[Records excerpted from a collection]
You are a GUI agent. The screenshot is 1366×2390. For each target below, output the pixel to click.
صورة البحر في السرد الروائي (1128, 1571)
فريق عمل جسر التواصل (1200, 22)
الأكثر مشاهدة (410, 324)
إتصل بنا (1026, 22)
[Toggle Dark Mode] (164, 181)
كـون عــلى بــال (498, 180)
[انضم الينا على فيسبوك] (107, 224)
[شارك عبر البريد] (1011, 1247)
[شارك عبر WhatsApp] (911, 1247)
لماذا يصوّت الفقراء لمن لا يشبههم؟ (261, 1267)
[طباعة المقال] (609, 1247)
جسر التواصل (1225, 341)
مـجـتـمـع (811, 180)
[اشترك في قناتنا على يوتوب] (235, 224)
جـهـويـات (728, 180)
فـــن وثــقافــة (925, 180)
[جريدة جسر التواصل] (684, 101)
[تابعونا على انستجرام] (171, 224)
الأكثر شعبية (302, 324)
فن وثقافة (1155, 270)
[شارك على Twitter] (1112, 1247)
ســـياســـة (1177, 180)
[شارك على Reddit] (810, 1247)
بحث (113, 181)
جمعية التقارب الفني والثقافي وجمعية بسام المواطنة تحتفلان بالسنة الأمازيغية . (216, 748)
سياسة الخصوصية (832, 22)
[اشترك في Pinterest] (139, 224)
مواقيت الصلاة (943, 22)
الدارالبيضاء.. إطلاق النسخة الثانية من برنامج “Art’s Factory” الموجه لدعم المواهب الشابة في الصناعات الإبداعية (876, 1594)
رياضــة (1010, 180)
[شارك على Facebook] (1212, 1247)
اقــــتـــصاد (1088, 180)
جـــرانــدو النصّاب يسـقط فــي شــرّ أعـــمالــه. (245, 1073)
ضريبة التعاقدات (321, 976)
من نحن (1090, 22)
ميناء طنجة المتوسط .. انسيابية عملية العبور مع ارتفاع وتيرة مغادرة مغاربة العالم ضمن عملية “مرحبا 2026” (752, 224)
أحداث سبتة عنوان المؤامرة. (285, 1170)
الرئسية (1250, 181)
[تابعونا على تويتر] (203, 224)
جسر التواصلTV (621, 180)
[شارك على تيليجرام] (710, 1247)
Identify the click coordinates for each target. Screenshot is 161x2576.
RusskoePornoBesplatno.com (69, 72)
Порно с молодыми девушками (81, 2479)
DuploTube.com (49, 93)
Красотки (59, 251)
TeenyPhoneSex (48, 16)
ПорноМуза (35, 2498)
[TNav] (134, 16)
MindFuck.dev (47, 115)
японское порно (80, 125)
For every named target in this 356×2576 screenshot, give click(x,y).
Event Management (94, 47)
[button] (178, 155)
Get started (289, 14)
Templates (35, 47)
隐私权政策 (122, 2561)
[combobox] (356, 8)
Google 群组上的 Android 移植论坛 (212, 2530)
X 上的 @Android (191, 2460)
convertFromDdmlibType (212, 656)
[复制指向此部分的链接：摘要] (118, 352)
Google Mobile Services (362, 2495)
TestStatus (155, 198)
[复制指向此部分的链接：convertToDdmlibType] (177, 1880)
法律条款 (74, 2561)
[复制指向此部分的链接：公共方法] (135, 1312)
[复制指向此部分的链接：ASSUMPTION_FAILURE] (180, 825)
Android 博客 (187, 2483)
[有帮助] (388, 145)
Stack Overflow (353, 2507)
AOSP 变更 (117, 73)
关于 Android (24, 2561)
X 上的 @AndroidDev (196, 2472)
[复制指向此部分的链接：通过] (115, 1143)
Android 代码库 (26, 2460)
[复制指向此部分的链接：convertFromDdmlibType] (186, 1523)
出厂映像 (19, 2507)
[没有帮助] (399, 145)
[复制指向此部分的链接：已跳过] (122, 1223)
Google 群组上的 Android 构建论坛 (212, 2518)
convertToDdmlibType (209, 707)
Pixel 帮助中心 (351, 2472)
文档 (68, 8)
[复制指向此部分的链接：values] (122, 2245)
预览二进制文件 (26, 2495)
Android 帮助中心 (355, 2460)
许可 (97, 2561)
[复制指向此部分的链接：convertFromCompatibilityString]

▶ What is needed
This exercise calls for every record to be restated word for word.

▶ Answer for this exercise
You are a GUI agent. The screenshot is 1366×2390. For each target below, output the pixel to click.
صورة البحر في السرد الروائي (1128, 1571)
فريق عمل جسر التواصل (1200, 22)
الأكثر مشاهدة (410, 324)
إتصل بنا (1026, 22)
[Toggle Dark Mode] (164, 181)
كـون عــلى بــال (498, 180)
[انضم الينا على فيسبوك] (107, 224)
[شارك عبر البريد] (1011, 1247)
[شارك عبر WhatsApp] (911, 1247)
لماذا يصوّت الفقراء لمن لا يشبههم؟ (261, 1267)
[طباعة المقال] (609, 1247)
جسر التواصل (1225, 341)
مـجـتـمـع (811, 180)
[اشترك في قناتنا على يوتوب] (235, 224)
جـهـويـات (728, 180)
فـــن وثــقافــة (925, 180)
[جريدة جسر التواصل] (684, 101)
[تابعونا على انستجرام] (171, 224)
الأكثر شعبية (302, 324)
فن وثقافة (1155, 270)
[شارك على Twitter] (1112, 1247)
ســـياســـة (1177, 180)
[شارك على Reddit] (810, 1247)
بحث (113, 181)
جمعية التقارب الفني والثقافي وجمعية بسام المواطنة تحتفلان بالسنة الأمازيغية . (216, 748)
سياسة الخصوصية (832, 22)
[اشترك في Pinterest] (139, 224)
مواقيت الصلاة (943, 22)
الدارالبيضاء.. إطلاق النسخة الثانية من برنامج “Art’s Factory” الموجه لدعم المواهب الشابة في الصناعات الإبداعية (876, 1594)
رياضــة (1010, 180)
[شارك على Facebook] (1212, 1247)
اقــــتـــصاد (1088, 180)
جـــرانــدو النصّاب يسـقط فــي شــرّ أعـــمالــه. (245, 1073)
ضريبة التعاقدات (321, 976)
من نحن (1090, 22)
ميناء طنجة المتوسط .. انسيابية عملية العبور مع ارتفاع وتيرة مغادرة مغاربة العالم ضمن عملية “مرحبا 2026” (752, 224)
أحداث سبتة عنوان المؤامرة. (285, 1170)
الرئسية (1250, 181)
[تابعونا على تويتر] (203, 224)
جسر التواصلTV (621, 180)
[شارك على تيليجرام] (710, 1247)
Identify the click coordinates for each target. Screenshot is 161x2576.
RusskoePornoBesplatno.com (69, 72)
Порно с молодыми девушками (81, 2479)
DuploTube.com (49, 93)
Красотки (59, 251)
TeenyPhoneSex (48, 16)
ПорноМуза (35, 2498)
[TNav] (134, 16)
MindFuck.dev (47, 115)
японское порно (80, 125)
For every named target in this 356×2576 screenshot, give click(x,y).
Event Management (94, 47)
[button] (178, 155)
Get started (289, 14)
Templates (35, 47)
隐私权政策 (122, 2561)
[combobox] (356, 8)
Google 群组上的 Android 移植论坛 (212, 2530)
X 上的 @Android (191, 2460)
convertFromDdmlibType (212, 656)
[复制指向此部分的链接：摘要] (118, 352)
Google Mobile Services (362, 2495)
TestStatus (155, 198)
[复制指向此部分的链接：convertToDdmlibType] (177, 1880)
法律条款 (74, 2561)
[复制指向此部分的链接：公共方法] (135, 1312)
[复制指向此部分的链接：ASSUMPTION_FAILURE] (180, 825)
Android 博客 (187, 2483)
[有帮助] (388, 145)
Stack Overflow (353, 2507)
AOSP 变更 (117, 73)
关于 Android (24, 2561)
X 上的 @AndroidDev (196, 2472)
[复制指向此部分的链接：通过] (115, 1143)
Android 代码库 (26, 2460)
[复制指向此部分的链接：convertFromDdmlibType] (186, 1523)
出厂映像 (19, 2507)
[没有帮助] (399, 145)
[复制指向此部分的链接：已跳过] (122, 1223)
Google 群组上的 Android 构建论坛 (212, 2518)
convertToDdmlibType (209, 707)
Pixel 帮助中心 (351, 2472)
文档 (68, 8)
[复制指向此部分的链接：values] (122, 2245)
预览二进制文件 (26, 2495)
Android 帮助中心 (355, 2460)
许可 (97, 2561)
[复制指向此部分的链接：convertFromCompatibilityString]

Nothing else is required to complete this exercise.